Poor on-time performance "weakens the company’s financial position by reducing revenues and increasing operating costs," the report states.
Amtrak’s founders had not expected it to be a subsidized operation, according to Randal O’Toole, an American policy analyst with the Cato Institute.
"When it was created, they didn’t think it was going to lose money," O’Toole told Fox News of Amtrak’s founders. "They created it not as a government agency but as a corporation with stockholders. They thought it was going to make money."
Amtrak’s founders "testified in Congress they did not want to see congress subsidizing operating funds because it would just encourage wasteful spending on the part of the railroad being subsidized," O’Toole said.
Anthony Haswell, considered the "father" of Amtrak, said in the 1990s: "I feel personally embarrassed over what I helped to create."
Though Amtrak was designed as a for-profit entity, over the years lawmakers loosened that requirement, directing the agency to operate with the goal of turning a profit but making clear it would not be penalized if it did not.
O’Toole said that Amtrak has turned into a "political animal" to maintain the favor of Congress.

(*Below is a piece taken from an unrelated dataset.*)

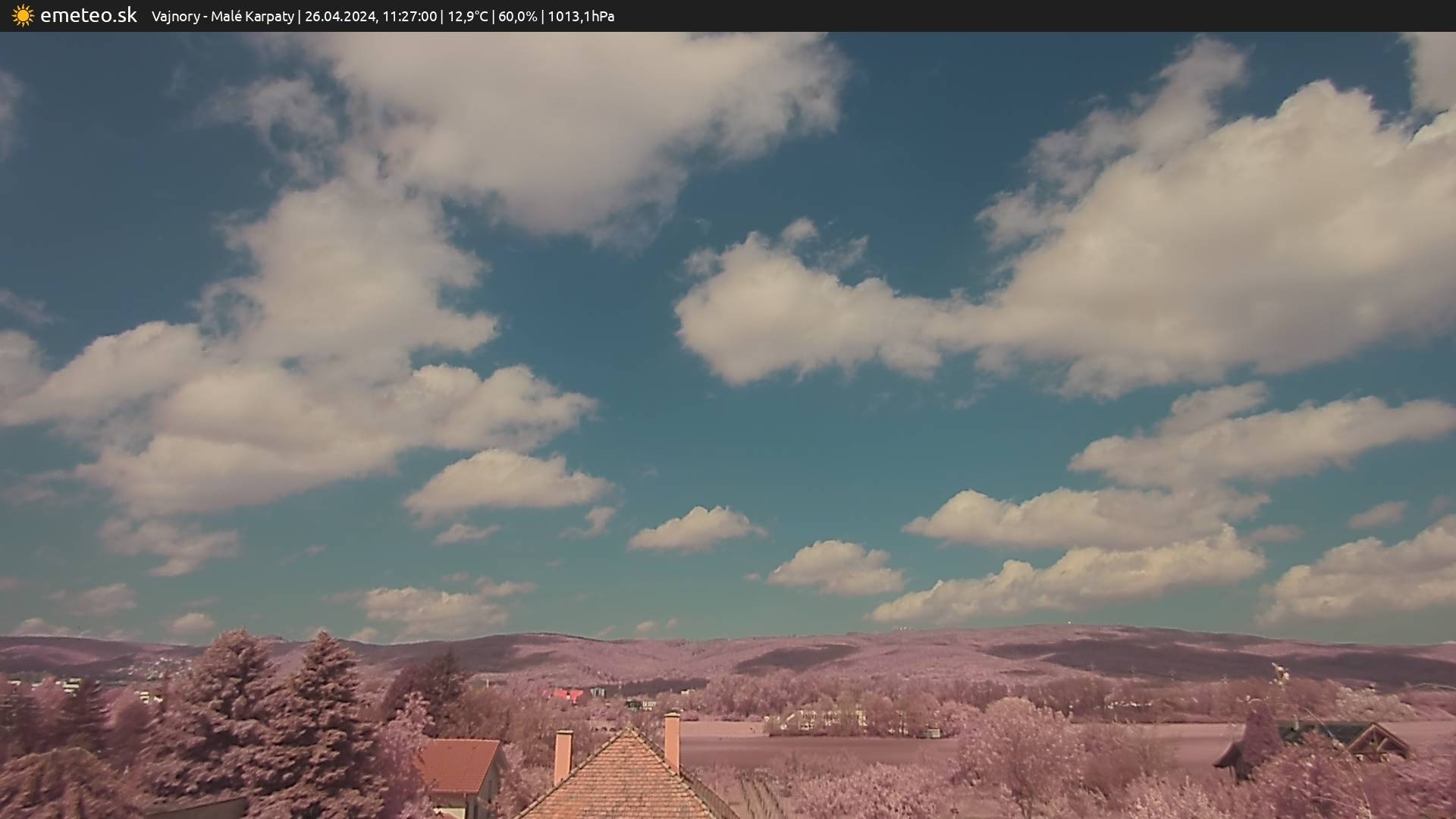Click the 60,0% humidity reading

point(516,17)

"Amtrak figured out really fast if they had trains into every important state and political congressional district, then lots of senators and congressmen would vote to fund it," he told Fox News. "Amtrak reaches 46 states. When a particular senator gets powerful, sometimes you’ll see new trains going into that state. Montana had a powerful senate delegation in the 1970s amtrak doubled train service to Montana."
"Amtrak is a very political animal," O’Toole continued. "Its goal is more to get dollars out of Congress than it is to carry passengers."
And even with a record 32.5 million riders in 2019, Amtrak posted an adjusted operating loss of $29.8 million, which was substantially less than fiscal year 2018’s $170.6 million. Amtrak believed it was on track to turn a profit for the first time ever in 2020, but that was before the COVID-19 pandemic.
Still, it often costs more to travel by train from New York to Boston or Washington, D.C., than by plane. O'Toole said that when subsidies are accounted for: "Amtrak is spending four times per passenger mile as airlines."
Because many of Amtrak’s lines don’t make any money or operate at a loss, and to accommodate money-losing routes, Amtrak charges more on its most popular Northeast Corridor routes.
But rail advocates, led by the president, say that propping up Amtrak is necessary both to connect rural and urban communities and to achieve ambitious climate goals.
"For years I fought efforts to cut funding for Amtrak because cutting funding for Amtrak would be a disaster for our environment and our economy," Biden said at a ceremony celebrating Amtrak’s 50th birthday Friday at 30th Street Station in Philadelphia. "When I think about fighting climate change, I think about jobs, and rail, and hopefully the expansion of rail that provides good union jobs, good-paying jobs, but also connects people to jobs and economic opportunities that can be reached from wherever you live."
Sean Jeans-Gail, vice president of Government Affairs for the Rail Passengers Association, pointed out that the U.S. also subsidizes highways with hundreds of billions of dollars, and argued trains are a far safer way to travel.
"Congress has spent $158 billion in general taxpayer revenue to prop up the highway trust fund since 2008. The Congressional Budget Office projects a $134 billion for highways by 2030 -- which, since the gas tax hasn’t been raised since 1993, is likely to be funded through deficit spending," Jeans-Gail told Fox News.
"Passenger rail is worthy of federal investment because it provides a safe and energy-efficient alternative to overcrowded highways," Jean-Gail said. "Over 38,800 Americans lost their lives to car crashes in 2019. I lost two members of my family to a car crash; I often wonder what would have happened if they had the option to get on a train that day."